Fungal growth on building materials, such as ceiling tiles and gypsum board, can occur if enough moisture is available (8, 12, 26). Moreover, the material components (e.g., cellulose) and accumulated soil (or dust) can serve as nutrients (36) and promote amplification of mold on the building materials (16). Exposure to mold has been associated with adverse health effects (e.g., allergic rhinitis, asthma, and hypersensitivity pneumonitis) (13), but a clear exposure-response relationship has not been established yet.
The contamination of building materials by mold has been investigated in several studies in an attempt to better understand the likelihood of exposure. These studies have had two primary objectives: (i) identifying and evaluating the growth of fungi (or their metabolites) on the surface of building materials under controlled conditions; and (ii) characterizing how the release of fungal particles is affected by environmental factors (e.g., air velocity and humidity). The release of particles from moldy materials increases when air velocity increases or relative humidity decreases, and it can even be affected by vibration, material sample texture, and colony morphology (9, 10, 18, 25, 33). The composition and moisture content of building materials have been shown to be critical factors for fungal growth (3, 8, 11, 16).

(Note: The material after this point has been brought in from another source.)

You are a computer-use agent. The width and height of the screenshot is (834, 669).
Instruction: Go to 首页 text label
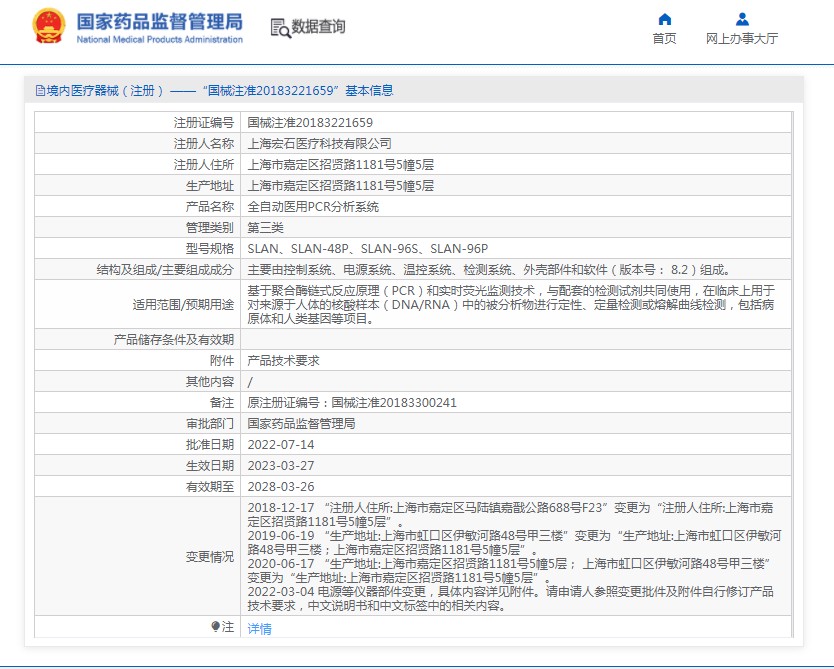tap(664, 39)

Bioactive agents, such as endotoxins, mycotoxins, and (1→3)-β-d-glucan, have been found on naturally and artificially mold-infested building materials (1, 12, 22, 23, 24), but very little is known about the aerosolization patterns of these agents. (1→3)-β-d-Glucan has been used as an indicator of fungal exposure (4, 6, 27) since it is the major water-insoluble structural cell wall component (accounting for up to 60% of the dry weight) of most fungi (5). Moreover, (1→3)-β-d-glucan exposure has been associated with common respiratory symptoms, such as airway inflammation (29, 37). A recent study demonstrated that there was association between exposure of infants to (1→3)-β-d-glucan and a decrease in wheezing and allergen sensitization, indicating that this fungal component has a strong immunomodulating effect (14). Therefore, more information on the release of particulate (1→3)-β-d-glucan from moldy materials is needed in order to assess and understand exposure to mold and associated health effects. The objective of the present study was to investigate the release of particulate (1→3)-β-d-glucan from three different materials that were artificially contaminated with fungi.